There is a simple solution to get rid of these dents in fingernails. One way to smoothen the nails is to apply a few drops of almond oil then polish with a chamois buffer. Buffing removes a thin layer off of the finger or toe nail. In a week, three or four swipes from a buffer would be enough to remove the ridges. There are available ridge fillers for sale on the market that uses synthetic, man-made materials such as polyester resin to fill in the dents, gaps, ridges, or grooves.
Other solutions to treat these dents include eating the recommended daily amount of protein which is about fifty five grams. Vitamin A supplements may also be taken in to help the nails metabolize the said protein. Dietary silicon is one option to help keep the nails strong and less prone to forming dents.
Some extra tips and tricks to treat and prevent dents in fingernails and to keep them strong and healthy are the following:
- Take vitamin B12 supplements or eat foods that are rich in it, if a deficiency of this particular vitamin is the cause of the dents; eat a healthy and well-balanced diet.
- Avoid bad habits that cause trauma to the nail, the nail beds, and the cuticles. This includes: misuse of the fingernails, i.e. scratching on hard surfaces, using it to open, unlock, or tear things; nail biting; picking at the cuticles of the nails.
- If possible, keep the nails manicured (or a pedicure if the case or situation may call for it) but avoid applying nail polish or varnish as these may cause damage to the nail.

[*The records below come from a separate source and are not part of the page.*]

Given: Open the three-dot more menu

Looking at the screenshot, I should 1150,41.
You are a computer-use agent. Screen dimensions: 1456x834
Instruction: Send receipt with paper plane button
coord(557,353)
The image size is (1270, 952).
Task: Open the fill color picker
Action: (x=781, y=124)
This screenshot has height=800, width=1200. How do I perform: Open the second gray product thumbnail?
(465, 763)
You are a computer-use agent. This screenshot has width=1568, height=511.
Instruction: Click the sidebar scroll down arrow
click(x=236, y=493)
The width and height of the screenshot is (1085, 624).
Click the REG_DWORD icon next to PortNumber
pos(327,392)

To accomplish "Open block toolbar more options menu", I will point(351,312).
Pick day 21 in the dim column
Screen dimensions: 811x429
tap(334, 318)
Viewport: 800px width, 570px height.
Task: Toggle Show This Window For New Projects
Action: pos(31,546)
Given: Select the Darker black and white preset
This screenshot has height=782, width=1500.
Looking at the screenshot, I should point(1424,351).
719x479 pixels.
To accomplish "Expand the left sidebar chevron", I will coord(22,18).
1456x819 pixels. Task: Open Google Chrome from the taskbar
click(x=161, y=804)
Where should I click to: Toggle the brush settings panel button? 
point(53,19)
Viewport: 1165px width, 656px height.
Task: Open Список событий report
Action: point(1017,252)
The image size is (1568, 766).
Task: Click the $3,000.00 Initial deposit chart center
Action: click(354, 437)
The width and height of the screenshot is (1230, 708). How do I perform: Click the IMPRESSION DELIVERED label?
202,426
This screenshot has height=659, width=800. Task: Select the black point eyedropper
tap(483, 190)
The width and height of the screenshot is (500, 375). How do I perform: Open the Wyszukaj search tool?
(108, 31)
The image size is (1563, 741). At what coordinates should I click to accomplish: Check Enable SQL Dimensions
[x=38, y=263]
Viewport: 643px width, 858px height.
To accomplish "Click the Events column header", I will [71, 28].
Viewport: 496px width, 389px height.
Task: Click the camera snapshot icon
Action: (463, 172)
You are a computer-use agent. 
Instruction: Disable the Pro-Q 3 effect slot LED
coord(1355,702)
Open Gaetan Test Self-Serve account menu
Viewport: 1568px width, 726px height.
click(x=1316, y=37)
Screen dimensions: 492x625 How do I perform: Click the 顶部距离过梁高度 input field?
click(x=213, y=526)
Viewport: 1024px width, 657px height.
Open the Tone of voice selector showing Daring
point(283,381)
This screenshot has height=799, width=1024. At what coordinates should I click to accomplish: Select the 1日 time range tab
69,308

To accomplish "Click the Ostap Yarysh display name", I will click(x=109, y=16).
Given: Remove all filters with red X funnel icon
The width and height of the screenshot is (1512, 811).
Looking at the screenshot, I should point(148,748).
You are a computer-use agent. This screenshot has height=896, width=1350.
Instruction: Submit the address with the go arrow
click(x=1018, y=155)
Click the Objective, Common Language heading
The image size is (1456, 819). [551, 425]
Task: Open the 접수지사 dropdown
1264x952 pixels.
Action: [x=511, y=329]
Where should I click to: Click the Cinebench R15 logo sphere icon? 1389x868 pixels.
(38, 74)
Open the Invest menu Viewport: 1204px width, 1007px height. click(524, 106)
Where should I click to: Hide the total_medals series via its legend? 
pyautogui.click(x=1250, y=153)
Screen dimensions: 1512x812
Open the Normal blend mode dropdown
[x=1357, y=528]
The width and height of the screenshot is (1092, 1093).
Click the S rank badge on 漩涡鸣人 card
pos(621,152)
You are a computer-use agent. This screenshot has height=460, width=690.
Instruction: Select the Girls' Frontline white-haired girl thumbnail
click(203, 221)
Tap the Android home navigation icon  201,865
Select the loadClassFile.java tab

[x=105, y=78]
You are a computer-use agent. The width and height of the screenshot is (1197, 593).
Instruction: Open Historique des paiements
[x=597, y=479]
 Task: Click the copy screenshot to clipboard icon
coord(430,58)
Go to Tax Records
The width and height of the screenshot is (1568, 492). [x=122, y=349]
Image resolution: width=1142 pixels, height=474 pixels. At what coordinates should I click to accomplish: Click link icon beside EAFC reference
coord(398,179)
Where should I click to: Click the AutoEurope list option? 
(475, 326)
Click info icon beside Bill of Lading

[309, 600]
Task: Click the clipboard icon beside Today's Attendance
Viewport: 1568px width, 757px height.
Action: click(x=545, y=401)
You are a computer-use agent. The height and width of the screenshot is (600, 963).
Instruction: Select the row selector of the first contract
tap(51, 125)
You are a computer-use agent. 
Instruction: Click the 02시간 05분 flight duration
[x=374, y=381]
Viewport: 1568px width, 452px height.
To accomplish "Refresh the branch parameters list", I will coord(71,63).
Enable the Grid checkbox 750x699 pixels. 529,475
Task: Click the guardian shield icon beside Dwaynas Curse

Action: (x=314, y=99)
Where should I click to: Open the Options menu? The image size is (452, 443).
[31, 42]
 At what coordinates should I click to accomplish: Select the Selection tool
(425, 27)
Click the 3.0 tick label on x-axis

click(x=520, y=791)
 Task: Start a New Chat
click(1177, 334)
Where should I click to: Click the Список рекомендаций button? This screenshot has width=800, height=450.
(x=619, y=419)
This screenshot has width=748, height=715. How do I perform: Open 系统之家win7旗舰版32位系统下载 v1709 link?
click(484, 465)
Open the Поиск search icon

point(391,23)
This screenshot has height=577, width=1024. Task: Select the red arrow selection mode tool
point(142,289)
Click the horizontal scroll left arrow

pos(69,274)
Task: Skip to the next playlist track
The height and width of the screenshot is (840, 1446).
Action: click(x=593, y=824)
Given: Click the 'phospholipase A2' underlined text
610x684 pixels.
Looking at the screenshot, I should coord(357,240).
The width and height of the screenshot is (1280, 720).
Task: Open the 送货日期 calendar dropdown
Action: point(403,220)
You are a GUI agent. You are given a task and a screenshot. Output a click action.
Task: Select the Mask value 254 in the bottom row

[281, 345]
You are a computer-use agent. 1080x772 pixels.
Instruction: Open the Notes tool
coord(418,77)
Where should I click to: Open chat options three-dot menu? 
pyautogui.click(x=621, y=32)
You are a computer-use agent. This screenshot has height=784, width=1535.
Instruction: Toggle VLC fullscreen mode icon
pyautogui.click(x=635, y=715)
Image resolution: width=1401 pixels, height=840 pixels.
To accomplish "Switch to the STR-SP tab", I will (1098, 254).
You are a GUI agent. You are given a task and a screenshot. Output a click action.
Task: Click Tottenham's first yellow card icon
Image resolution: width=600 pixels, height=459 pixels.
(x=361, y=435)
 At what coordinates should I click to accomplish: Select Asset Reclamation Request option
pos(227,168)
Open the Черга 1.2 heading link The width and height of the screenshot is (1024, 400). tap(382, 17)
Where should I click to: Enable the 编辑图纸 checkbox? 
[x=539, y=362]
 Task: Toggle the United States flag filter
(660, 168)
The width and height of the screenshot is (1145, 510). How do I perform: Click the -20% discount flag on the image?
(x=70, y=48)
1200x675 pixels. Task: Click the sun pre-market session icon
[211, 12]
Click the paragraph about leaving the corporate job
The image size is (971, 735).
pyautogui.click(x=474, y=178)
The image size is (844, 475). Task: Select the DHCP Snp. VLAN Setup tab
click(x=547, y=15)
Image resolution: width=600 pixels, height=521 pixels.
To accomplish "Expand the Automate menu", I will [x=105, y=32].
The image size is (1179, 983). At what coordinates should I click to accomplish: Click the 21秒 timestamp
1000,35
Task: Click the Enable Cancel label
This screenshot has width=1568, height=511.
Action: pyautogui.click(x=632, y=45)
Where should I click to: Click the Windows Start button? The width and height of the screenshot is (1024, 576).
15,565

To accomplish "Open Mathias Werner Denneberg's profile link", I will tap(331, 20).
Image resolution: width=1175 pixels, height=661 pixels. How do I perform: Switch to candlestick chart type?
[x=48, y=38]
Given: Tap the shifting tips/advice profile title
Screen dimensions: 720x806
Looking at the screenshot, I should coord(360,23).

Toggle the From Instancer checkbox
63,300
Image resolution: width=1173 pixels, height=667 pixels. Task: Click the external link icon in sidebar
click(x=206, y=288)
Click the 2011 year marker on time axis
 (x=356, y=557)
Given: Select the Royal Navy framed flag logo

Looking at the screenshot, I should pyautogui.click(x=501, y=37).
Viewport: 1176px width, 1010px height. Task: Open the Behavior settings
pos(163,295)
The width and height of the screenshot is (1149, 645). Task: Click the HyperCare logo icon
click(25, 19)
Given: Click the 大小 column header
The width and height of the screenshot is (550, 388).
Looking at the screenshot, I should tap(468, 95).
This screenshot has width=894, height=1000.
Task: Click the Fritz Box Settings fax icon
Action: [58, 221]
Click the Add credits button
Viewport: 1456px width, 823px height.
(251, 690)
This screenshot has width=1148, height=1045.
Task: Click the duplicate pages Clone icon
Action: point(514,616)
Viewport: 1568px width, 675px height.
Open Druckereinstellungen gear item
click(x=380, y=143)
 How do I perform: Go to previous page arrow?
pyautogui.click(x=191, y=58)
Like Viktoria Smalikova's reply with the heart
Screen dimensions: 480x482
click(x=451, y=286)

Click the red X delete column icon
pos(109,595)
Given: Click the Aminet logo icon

- Keep your nails clean at all times.
- Avoid wearing ill fitting or tight shoes that could put pressure on the toenails as this would affect their growth.
- Use creams or lotions to keep hands, fingers, feet, and toes well hydrated and moisturized.
- Keep yourself healthy to avoid contracting infections that could be the underlying disease that causes dents. If you already have any of the disease that could have caused it, then the sure way of getting rid of the dents in the nail is to get yourself well. Once the disease goes away, so will the dents eventually.
Nail care is a part of your complete, overall body hygiene. More than being just an aesthetic accessory nails can give a warning as to what is brewing inside the body. Other than the ones mentioned above, they could be an early signal of blood circulation problems, thyroid disease, or nutrient deficiency. It is therefore important for one to pay attention to the condition of the nails and simply not dismiss it as some minor thing.
If any abnormality or deviation from the normal is seen in the fingernails, the best thing would be to consult professional medical help. They would be the ones to best advise you of the proper course of treatment to take, and tell you the exact cause to the problem you are currently experiencing. The earlier one gets help, the earlier the situation can be remedied as well. This hold particular significance, as early detection, assessment, diagnosis, and treatment are the hallmarks of success in the healthcare world.
The ultimate lesson that can be gained from the humble fingernail is that even small, seemingly unimportant things can carry great significance and that in the overall scheme of everything there is no small or big. All things are equally valuable and meaningful.